I am not sure why the DSP execution termination happens and also not sure if it has something to do with your changes. The message replied from DSP to ack the receiving message shouldn't have anything to do with your throughput measurement. We don't suggest nor think you need to change anything for the purpose.
Rex
Hi Rex,
in our application we need to transfer from and to the DSP multiple streams of data with an AVERAGE total (aggregate) throughput around 10% of what I have achieved in my best-case scenario. So on average we should be OK, but still I wanted to make sure that the IPC framework can gracefully handle short but quick bursts. Being packet/message-based, MessageQ gives the impression that it can (at least somewhat) handle issues like packer ordering, delivery status information and buffer exhaustion gracefully, i.e. inform the application and avoid crashing.

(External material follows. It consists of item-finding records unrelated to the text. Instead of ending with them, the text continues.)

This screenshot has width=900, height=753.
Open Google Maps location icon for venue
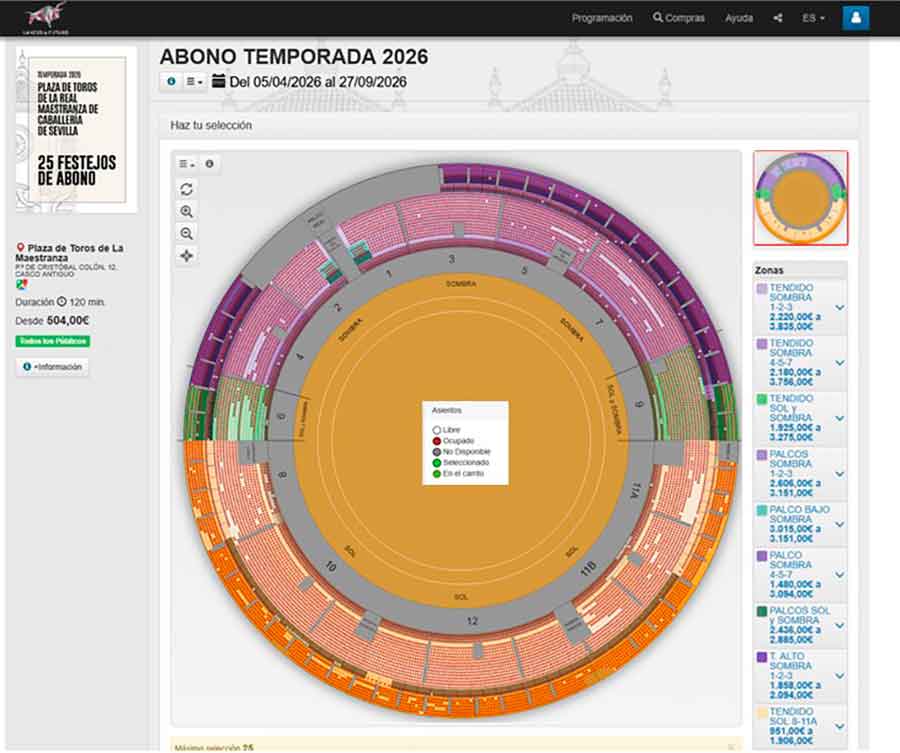pyautogui.click(x=22, y=285)
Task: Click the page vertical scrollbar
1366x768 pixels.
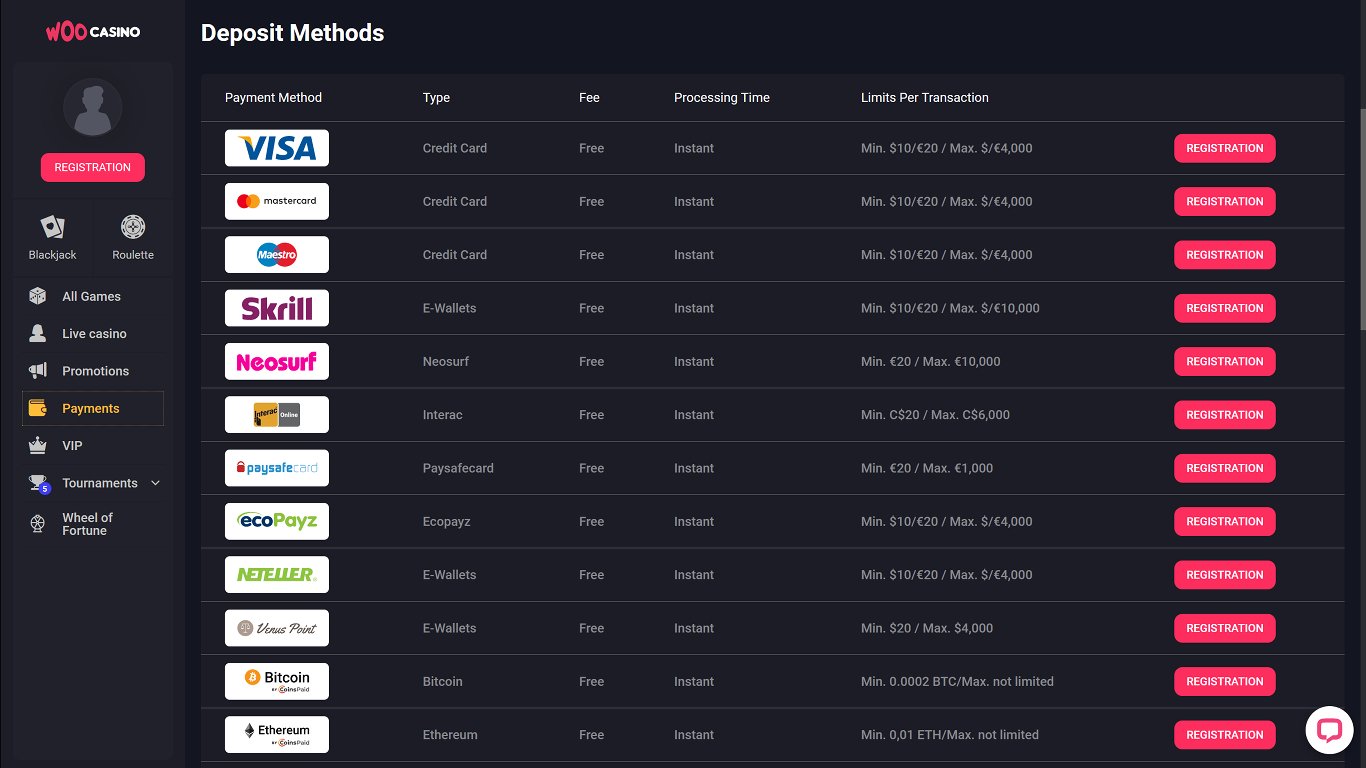Action: tap(1361, 220)
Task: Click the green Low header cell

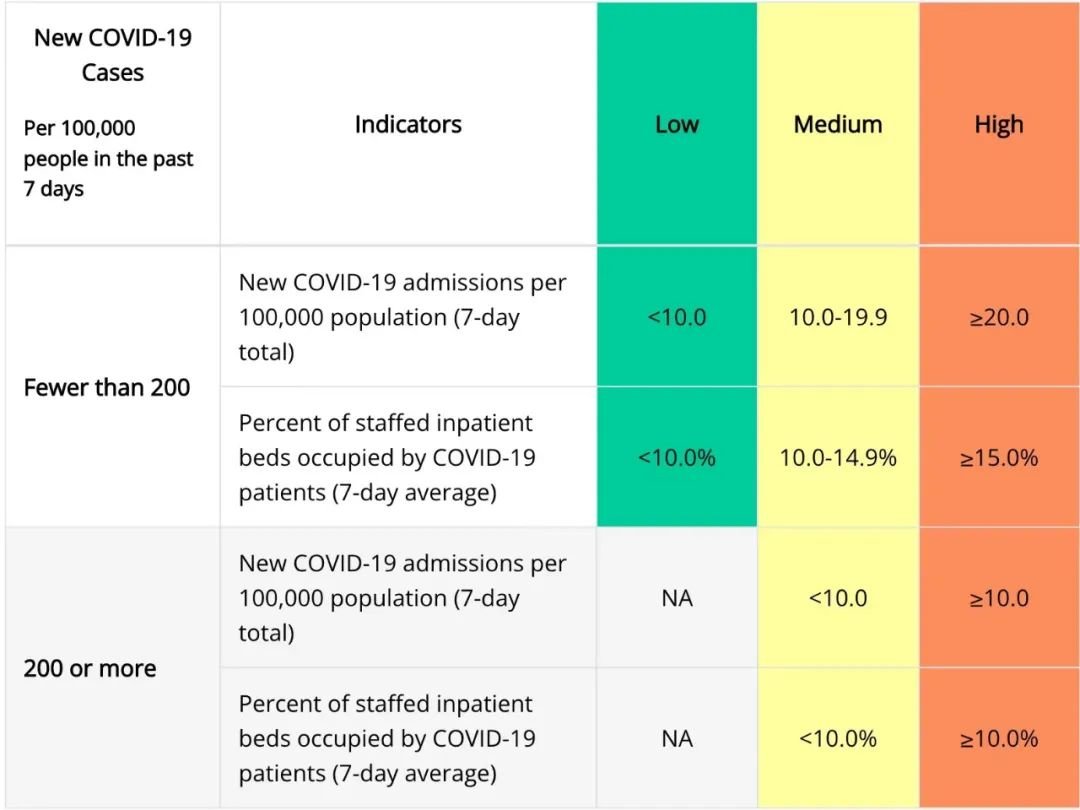Action: point(676,124)
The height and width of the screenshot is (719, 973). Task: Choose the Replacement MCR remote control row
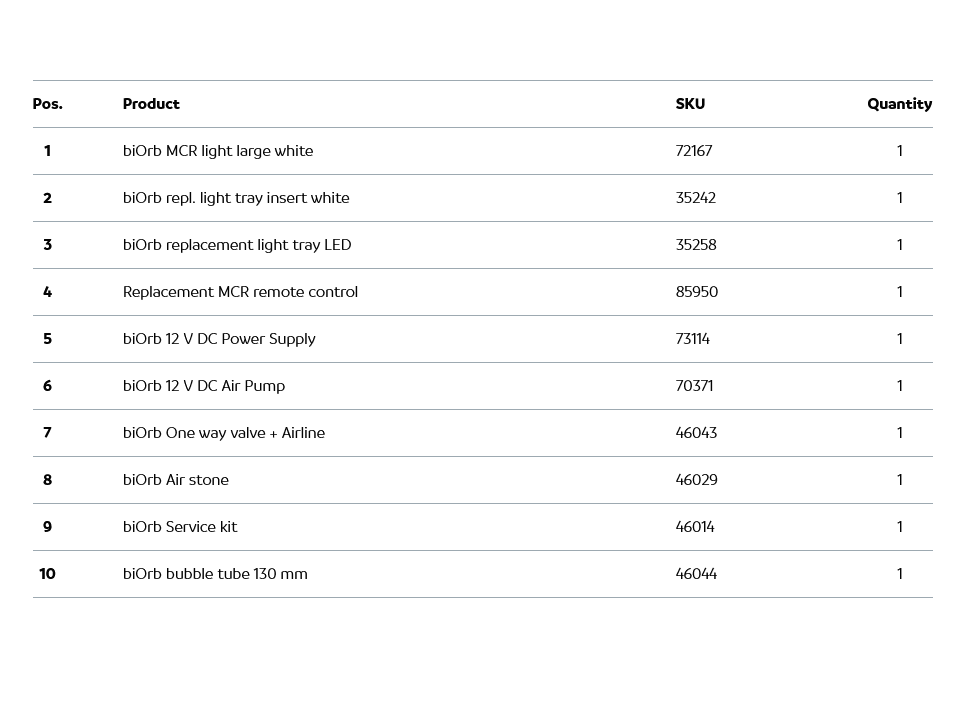[x=240, y=292]
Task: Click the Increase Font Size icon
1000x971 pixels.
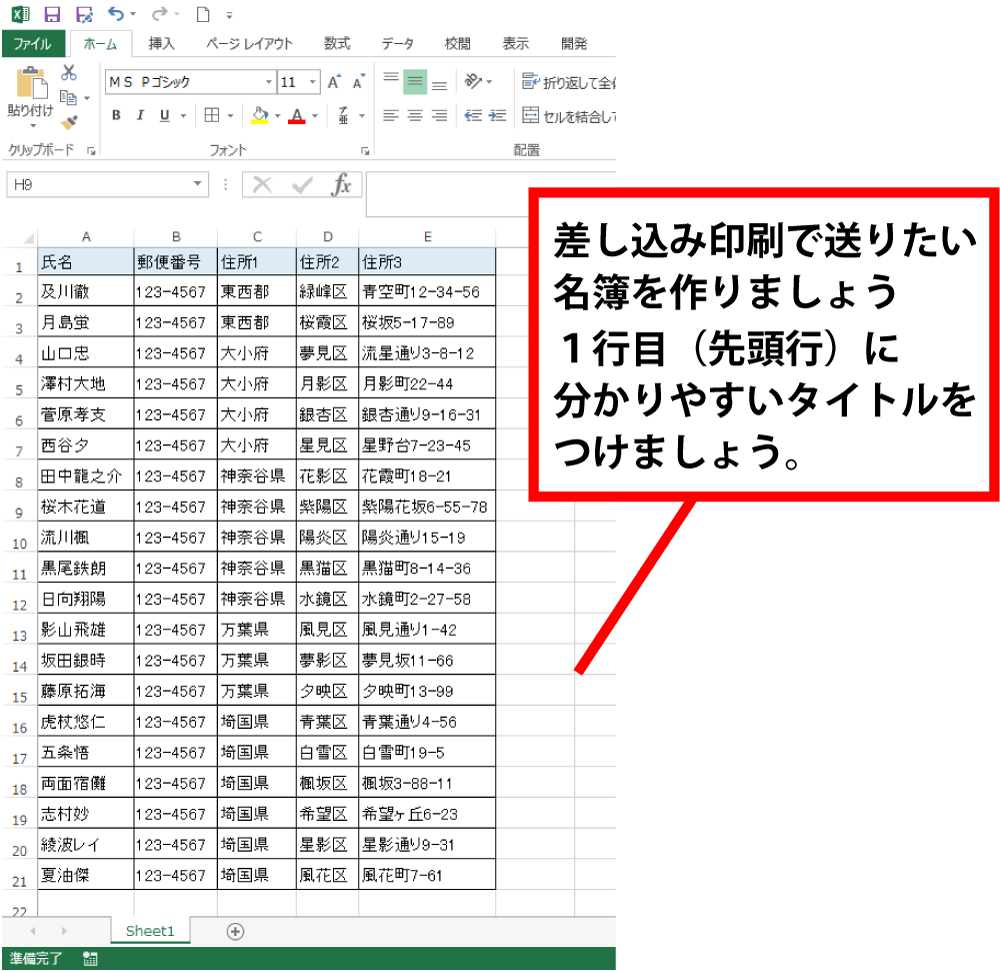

Having to build owr own IPC over a CMEM area kind of negates the MessageQ advantage of TI-RTOS, especially since the average throughput is possible with MessageQ. I would suggest that you include these limitations and intended usage of MessageQ in the IPC User's Guide, because in its current form it presents MessageQ as a one-size-fits-all solution, which apparently it is not.
It is not clear to me if the problems I see with MessageQ, i.e. packets out of order or lost and application crash when the receiving buffer/heap is full are known to TI. If not, I could share my test code with you in order to replicate and look into them.
Best regards,
Giannis
PS: I did some more testing, by artificially limiting the message rate at various levels to see what happens. It seems that the ARM->DSP direction is capable of ~25MB/s if not kept in sync with the DSP->ARM messages. The DSP->ARM direction can do up to ~14.7MB/s and if pushed beyond that messages are lost without any indication by the IPC/MessageQ functions. The ARM->DSP direction, although faster, if pushed beyond its limit fails even worse by causing an out of heap error on the DSP and causing the ARM/Linux application to hang, requiring a reboot.
Hi Rex,
having to send (and receive) and ack message means that I cannot exploit the multiple writers, single reader architecture of the MessageQ framework without complexing the IPC mechanism with additional queues just for the ACK messages. If I was going to use a 1-to-1 bidirectional writer-reader structure your suggestion would be trivial (and obvious).
Please let me know if you need any help with my test, or have any conlcusions to share.
Best regards,
Giannis
Hi Rex, in the code I sent you I have implemented a throttling mechanism by limiting the max number of unacknowledged messages the ARM is allowed to send to the DSP before waiting for an ACK. This is adjusted by the MAX_TX_WINDOW macro, now set to 130. Increasing this (eg. 200) will almost certainly cause the error. Also, if you enable TX_ONLY macro you can test just the ARM->DSP direction.